Young entrepreneur Badr Idrissi never waited to be told what to do. Instead, he looked for innovative solutions to problems. He would often take the family TV or video recorder to pieces. “My parents would always tell me to put it back together!” he says. “But that’s how I learned to fix things.”
Today, thirty-seven-year-old Idrissi, from Morocco, is CEO and co-founder of ATLAN Space, a deep technology startup using drones and artificial intelligence to crack down on illegal fishing and protect natural resources in Africa.
“I had a conversation with a friend, Younes Moumen who is also a Co-Founder of ATLAN Space, about our terrible track record in Africa on illegal fishing, poaching, deforestation,” he says. “We dug deeper into the statistics and what we found shocked us.”
They found, for example, that Mauritania, Senegal, The Gambia, Guinea Bissau, Guinea, and Sierra Leone, lose an estimated US$2.3 billion in total to illegal fishing annually, as reported by Frontiers in marine science.
A former Microsoft Account Executive with a degree in Telecommunications Engineering, Idrissi and his co-founder worked hard to find a solution. They developed software technology that arms unmanned aerial vehicles, or drones, with artificial intelligence.
“The drones use artificial intelligence to decide where to go. We give them information about protected marine areas, illegal fishing hotspots, and the weather. We also program them to distinguish each context,” he explains.
“For example, if a fishing boat is detected, the drone will analyze its behavior based on whether it is located in a protected marine park, what it is doing, whether there is a fleet, etc., to decide if its activity is illegal. It will use the context to decide whether or not to report the situation.”
Other drones can only cover a radius of about 70 kilometers and need a human pilot. ATLAN Space’s technology increases the operational range of the drones, and allows them to monitor very large marine areas without any human interaction.
Depending on the number of hotspots which need to be monitored, one drone can cover 10,000 square kilometers . They fly at over 300 meters, making them unreachable by non-military means.

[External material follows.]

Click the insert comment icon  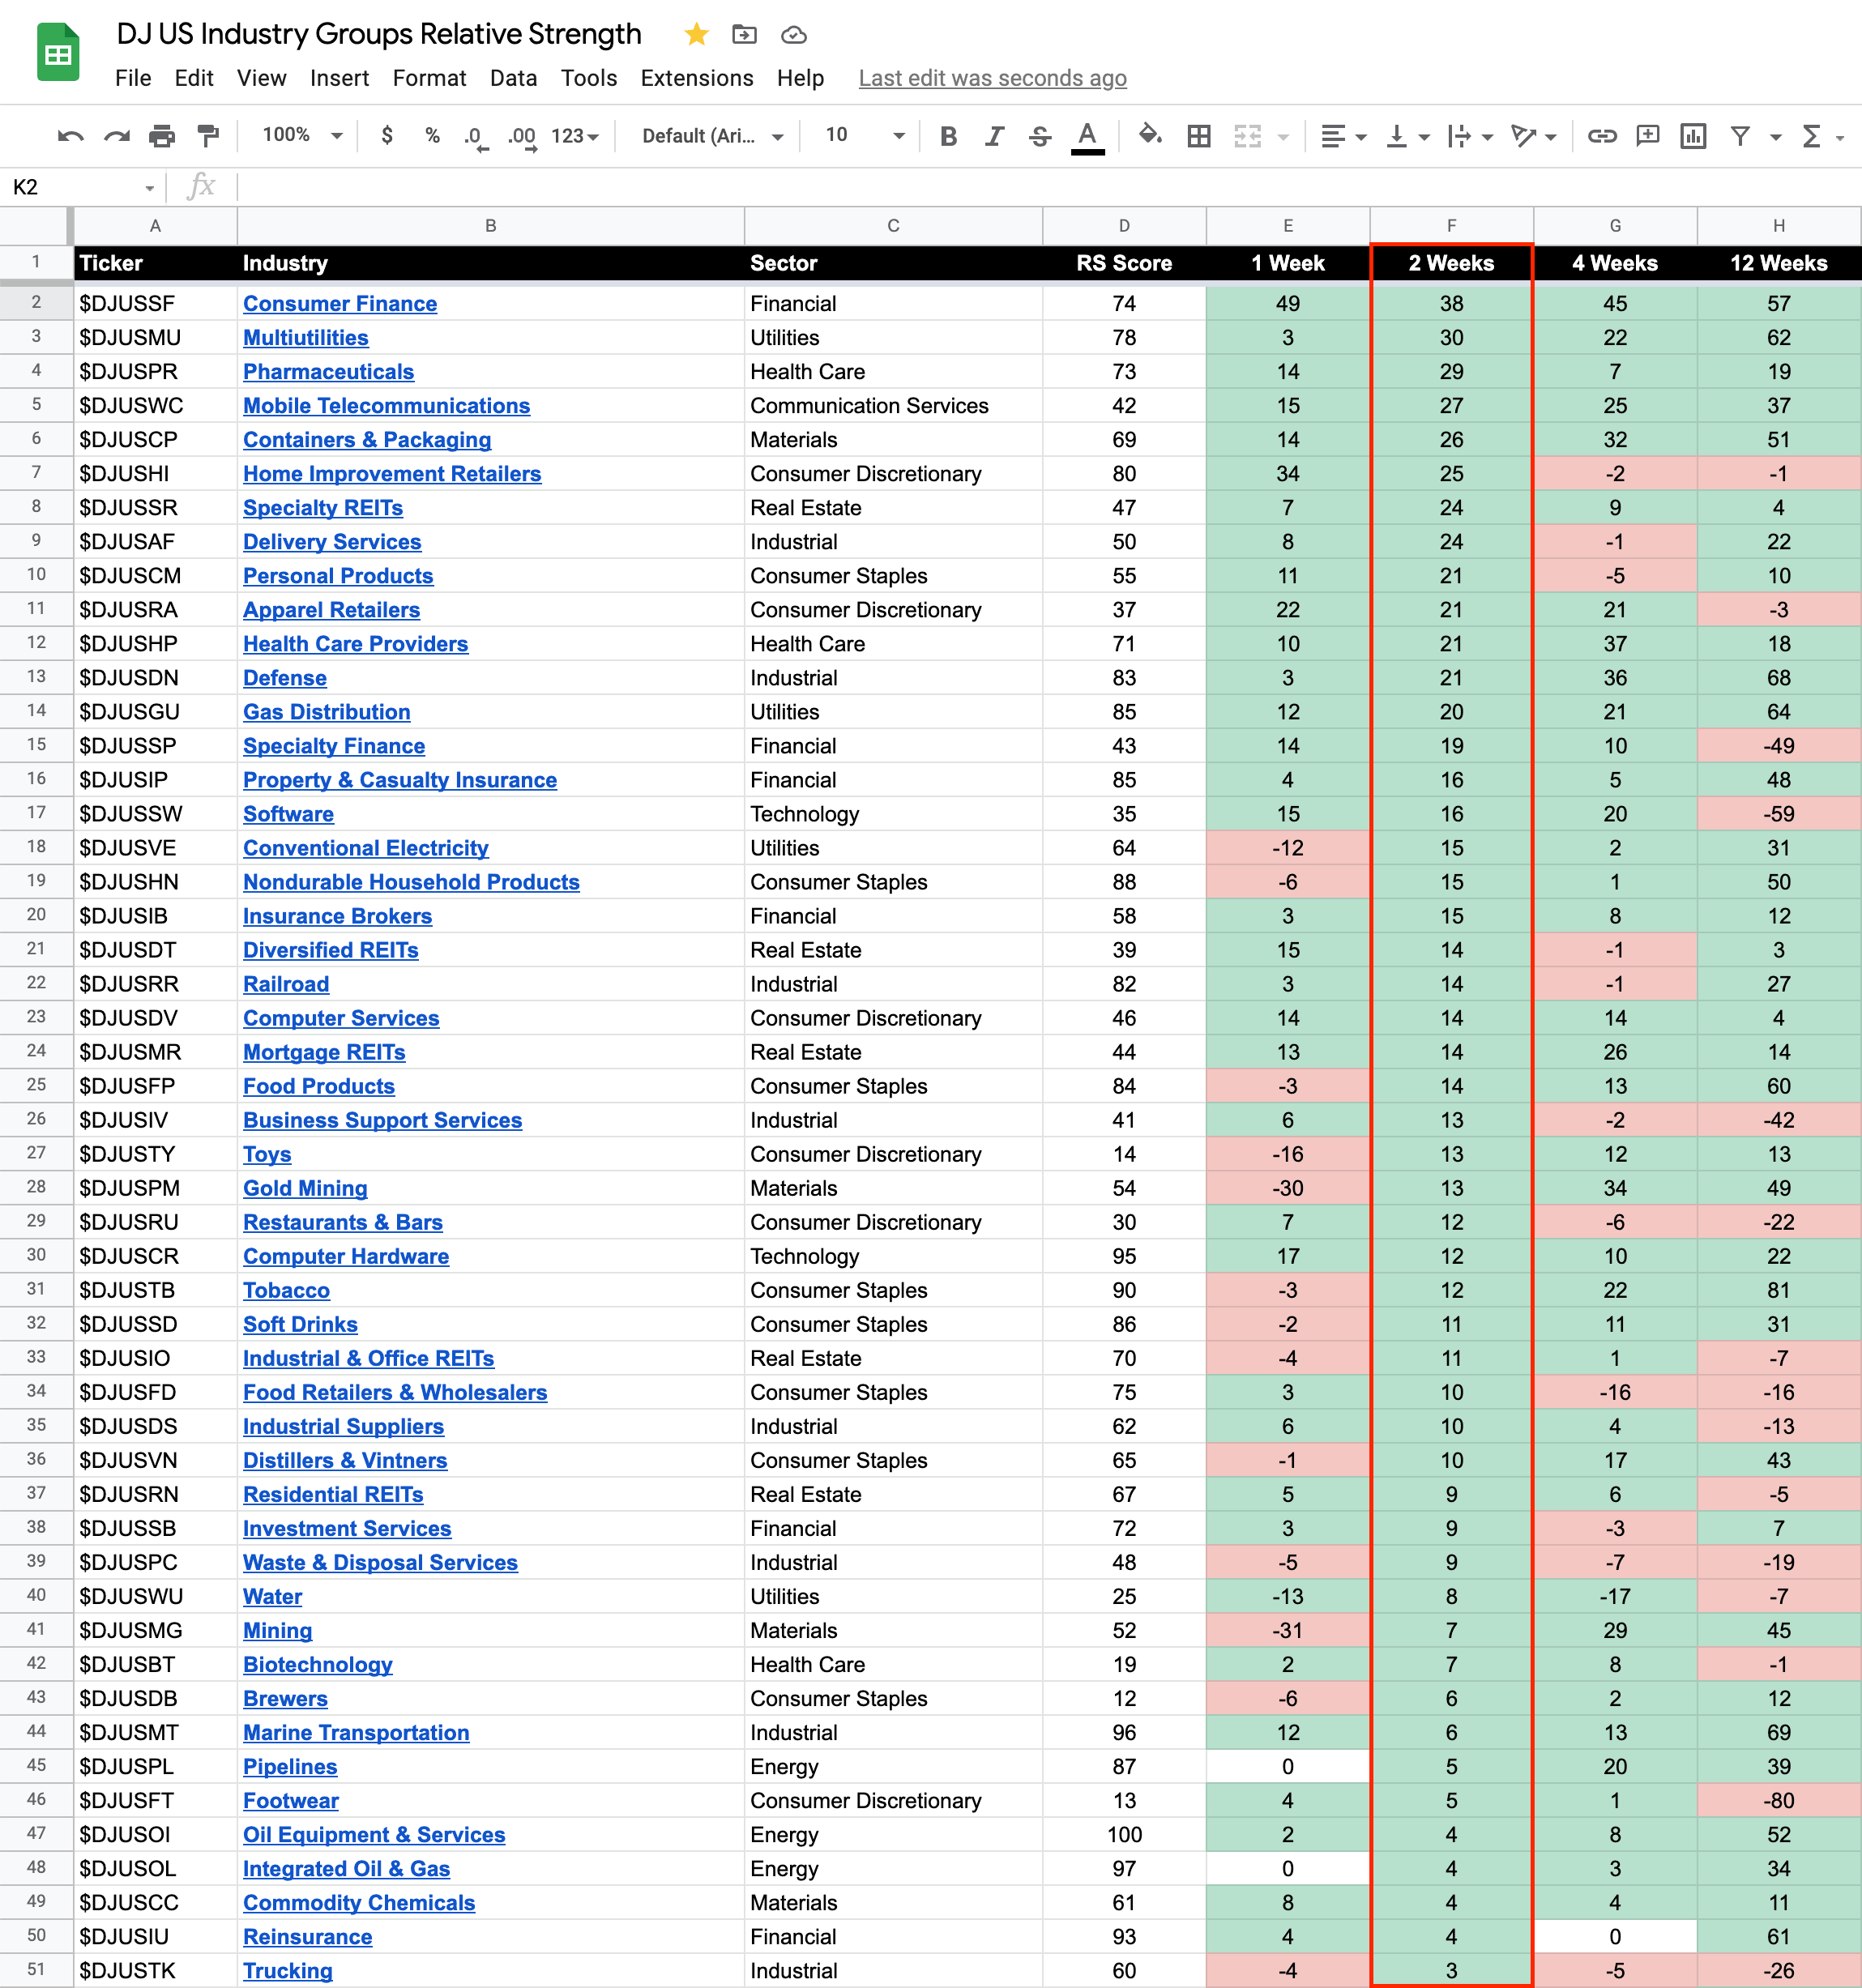click(1647, 136)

“If the drone is 95 percent sure that behavior is illegal, it will send the relevant local authorities information detailing the time of the occurrence, the GPS coordinates, the location and any other relevant data that will help them decide on the course of action,” he says.

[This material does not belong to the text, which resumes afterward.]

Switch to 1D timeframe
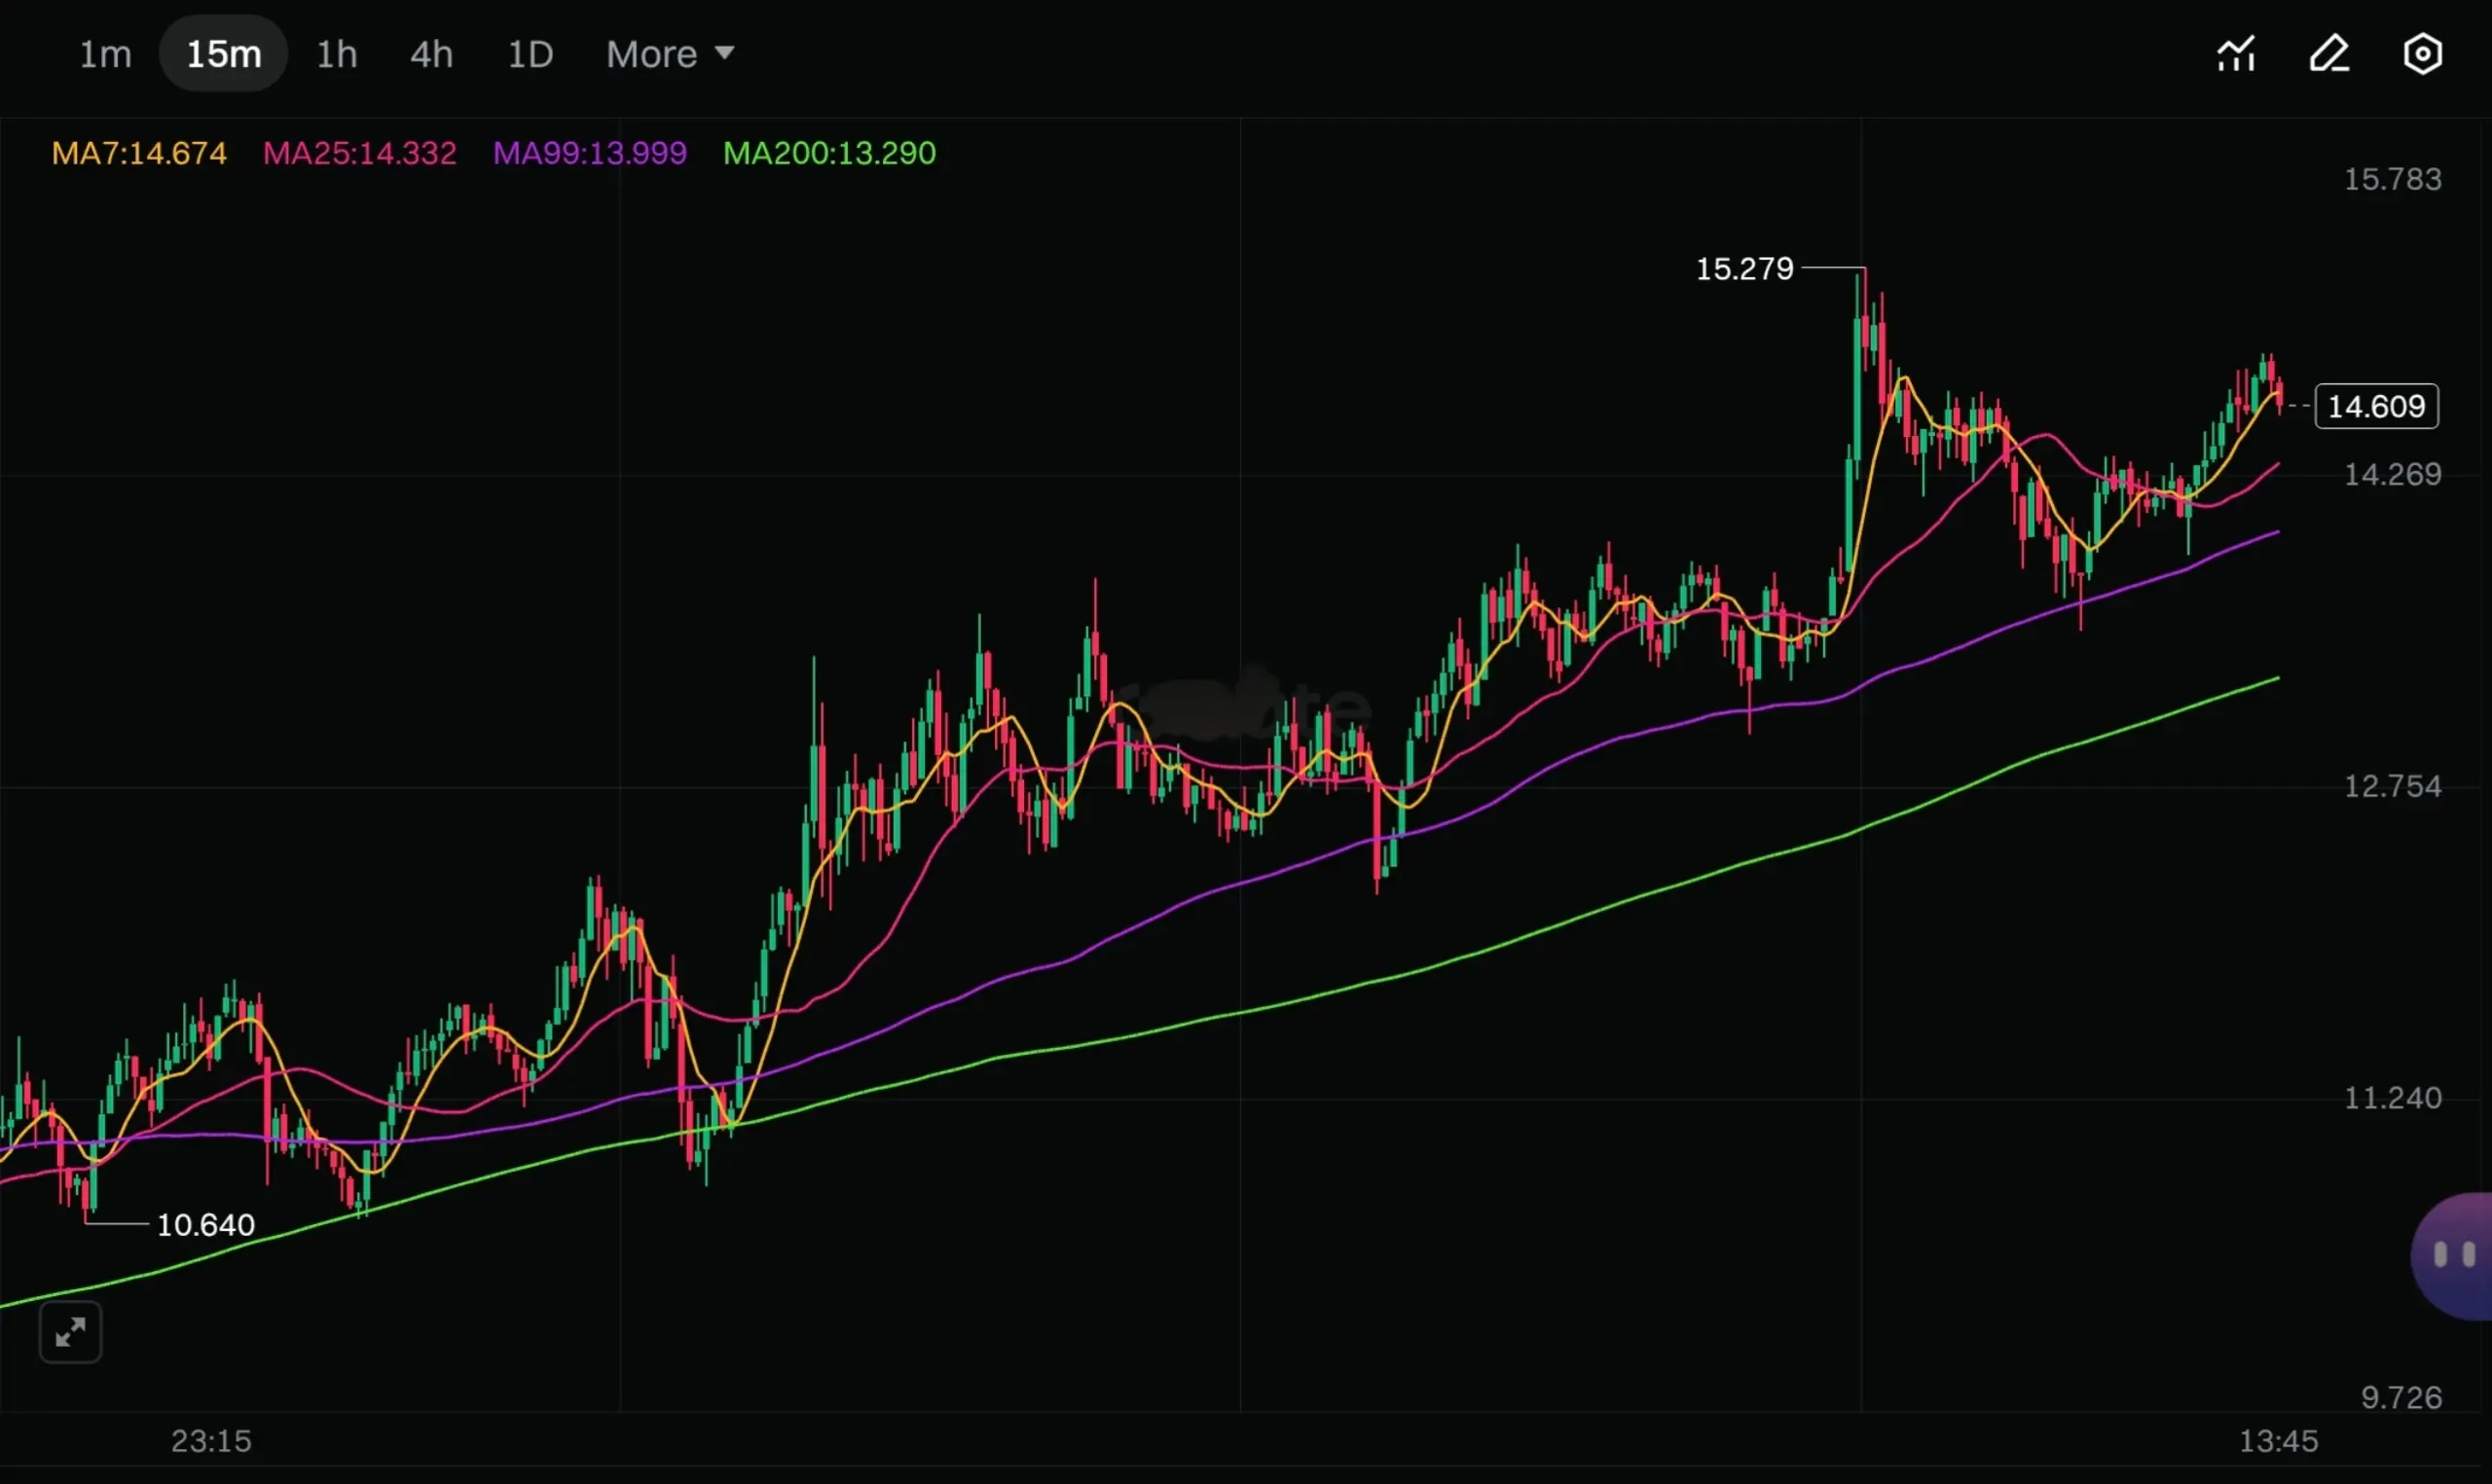2492x1484 pixels. pos(530,54)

The novelty of the technology lies in its ability to bypass the need for human intervention over long distances. The drones can cover a large area and make autonomous decisions. For example, two drones can communicate and ‘decide’ to split up and track two different boats.
But Idrissi’s vision is not to replace humans altogether. “Our technology is there to help people do their jobs more effectively. Illegal activities destroy jobs, for example in the tourism industry,” he says.

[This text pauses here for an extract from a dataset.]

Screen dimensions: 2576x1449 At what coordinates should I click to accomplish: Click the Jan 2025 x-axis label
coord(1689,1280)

ATLAN Space has won a National Geographic award to fund its “FishGuard pilot” partnership, which will deploy the drones for the first time, to tackle illegal fishing in the Republic of Seychelles.
FishGuard is a unique partnership that includes in addition to ATLAN Space, Trygg Mat Tracking - a Norwegian analytical non-profit and the international organization Grid-Arendal, to provide technological solutions to combat illegal fishing.
Idrissi estimates that this system costs half of what is already commercially available on the market, making it a highly cost effective option for tackling illegal activity, especially among emerging economies.
“The deployment cost of the FishGuard solution depends on many parameters and is specific to each project. It doesn’t only include the technological element, but also capacity building for a sustainable ocean resources management strategy,” says Idrissi.
“This is about more than detecting crime: we can build marine protection capacity; understand trends and patterns to see the bigger picture of what is happening at sea. We expect this will have a deterrent effect, because people will see that the area is monitored,” he says.
After deploying its solution in the Seychelles, Idrissi plans to expand the model to tackle other environmental problems like deforestation and illegal mining in future.
Idrissi believes that while there is much potential for startups like his in Africa, entrepreneurs and innovators still face challenges. “I do feel that today we focus on educating young people about how to be an employee. That doesn’t allow people to be creative - and that is risky.”
UN Environment Regional Information Officer for Africa, Mohamed Atani, notes that supporting young entrepreneurs in Africa is critical for sustainable development, and for finding more innovative solutions like FishGuard in future.
“Today more than ever, we need young people like Idrissi, who understand challenges in Africa, and who find solutions for which there is great demand,” says Atani. “Entrepreneurs are not people who fail to find a job – they have immense vision for the future. We must support that.”